The continuing saga of Joe Lieberman
December 14, 2009
Via Digby, the Washington Post’s Ezra Klein on Joe Lieberman:
The Huffington Post and Roll Call are both reporting that Joe Lieberman notified Harry Reid that he will filibuster health-care reform if the final bill includes an expansion of Medicare. Previously, Lieberman had been cool to the idea, saying he wanted to make sure it wouldn’t increase the deficit or harm Medicare’s solvency (and previously to that, he supported it as part of the Gore/Lieberman health-care plan). That comforted some observers, as the CBO is expected to say it will do neither. Someone must have given Lieberman a heads-up on that, as he’s decided to make his move in advance of the CBO score, the better to ensure the facts of the policy couldn’t impede his opposition to it.

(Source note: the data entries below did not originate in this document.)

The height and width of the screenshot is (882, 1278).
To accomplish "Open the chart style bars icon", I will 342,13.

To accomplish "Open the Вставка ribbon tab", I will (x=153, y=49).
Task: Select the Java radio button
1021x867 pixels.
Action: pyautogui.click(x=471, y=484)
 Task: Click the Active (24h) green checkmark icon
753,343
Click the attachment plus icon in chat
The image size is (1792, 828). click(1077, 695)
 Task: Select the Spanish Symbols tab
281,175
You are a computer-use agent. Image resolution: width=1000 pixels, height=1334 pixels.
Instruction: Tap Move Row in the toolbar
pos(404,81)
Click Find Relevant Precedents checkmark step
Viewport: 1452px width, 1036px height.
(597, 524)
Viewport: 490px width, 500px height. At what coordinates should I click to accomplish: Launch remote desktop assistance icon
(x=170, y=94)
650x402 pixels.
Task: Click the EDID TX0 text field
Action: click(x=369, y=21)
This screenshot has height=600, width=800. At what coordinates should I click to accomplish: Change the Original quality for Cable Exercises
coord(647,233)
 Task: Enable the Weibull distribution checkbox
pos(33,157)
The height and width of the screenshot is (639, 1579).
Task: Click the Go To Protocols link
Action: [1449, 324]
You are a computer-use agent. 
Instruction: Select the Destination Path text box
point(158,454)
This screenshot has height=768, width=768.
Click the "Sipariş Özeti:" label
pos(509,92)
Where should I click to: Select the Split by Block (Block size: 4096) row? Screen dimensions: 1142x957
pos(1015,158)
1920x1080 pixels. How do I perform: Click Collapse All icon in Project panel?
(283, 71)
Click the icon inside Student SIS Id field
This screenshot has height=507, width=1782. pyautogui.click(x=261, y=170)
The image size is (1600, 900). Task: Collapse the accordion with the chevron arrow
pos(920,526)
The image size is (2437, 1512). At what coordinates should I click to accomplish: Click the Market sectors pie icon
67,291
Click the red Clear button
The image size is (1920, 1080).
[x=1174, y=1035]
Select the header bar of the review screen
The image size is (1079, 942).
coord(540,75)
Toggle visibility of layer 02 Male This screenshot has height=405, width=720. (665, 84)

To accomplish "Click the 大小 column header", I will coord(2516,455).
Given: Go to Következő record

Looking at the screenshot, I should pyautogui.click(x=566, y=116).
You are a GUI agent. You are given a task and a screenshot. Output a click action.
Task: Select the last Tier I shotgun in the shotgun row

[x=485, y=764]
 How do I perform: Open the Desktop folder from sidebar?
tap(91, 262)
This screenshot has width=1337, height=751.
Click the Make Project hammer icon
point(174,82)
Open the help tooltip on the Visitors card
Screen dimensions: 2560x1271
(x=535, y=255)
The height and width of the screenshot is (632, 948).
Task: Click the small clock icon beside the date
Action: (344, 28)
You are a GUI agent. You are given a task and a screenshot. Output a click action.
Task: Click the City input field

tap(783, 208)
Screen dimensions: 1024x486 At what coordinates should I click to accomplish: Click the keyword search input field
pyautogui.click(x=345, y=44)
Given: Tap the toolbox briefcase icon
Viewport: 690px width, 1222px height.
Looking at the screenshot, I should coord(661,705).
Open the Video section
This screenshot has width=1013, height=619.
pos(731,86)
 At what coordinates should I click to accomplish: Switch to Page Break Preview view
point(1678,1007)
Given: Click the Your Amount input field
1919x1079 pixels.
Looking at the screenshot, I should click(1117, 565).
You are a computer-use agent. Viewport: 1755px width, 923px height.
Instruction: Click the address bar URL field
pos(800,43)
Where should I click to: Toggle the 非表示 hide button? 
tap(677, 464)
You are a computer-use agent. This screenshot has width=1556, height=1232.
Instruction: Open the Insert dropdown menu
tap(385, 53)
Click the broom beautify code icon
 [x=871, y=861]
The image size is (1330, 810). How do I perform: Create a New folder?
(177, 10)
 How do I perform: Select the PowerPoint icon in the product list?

To put this in context, Lieberman was invited to participate in the process that led to the Medicare buy-in. His opposition would have killed it before liberals invested in the idea. Instead, he skipped the meetings and is forcing liberals to give up yet another compromise. Each time he does that, he increases the chances of the bill’s failure that much more. And if there’s a policy rationale here, it’s not apparent to me, or to others who’ve interviewed him. At this point, Lieberman seems primarily motivated by torturing liberals. That is to say, he seems willing to cause the deaths of hundreds of thousands of people in order to settle an old electoral score.
Remember that post from a few days ago saying that pissing off liberals is the chief policy objective of the opposition, of which Joe Lieberman clearly is a member in spite of having been given a committee chairmanship by the majority party. And nothing pisses off liberals like the needless deaths of innocents. Joe Lieberman knows this, and so he is fine with killing as many innocents as possible. After all, it pisses off the liberals. And that is what matters.
Update: Joe Lieberman did in fact support expanding Medicare as recently as September, as an alternative to the public option.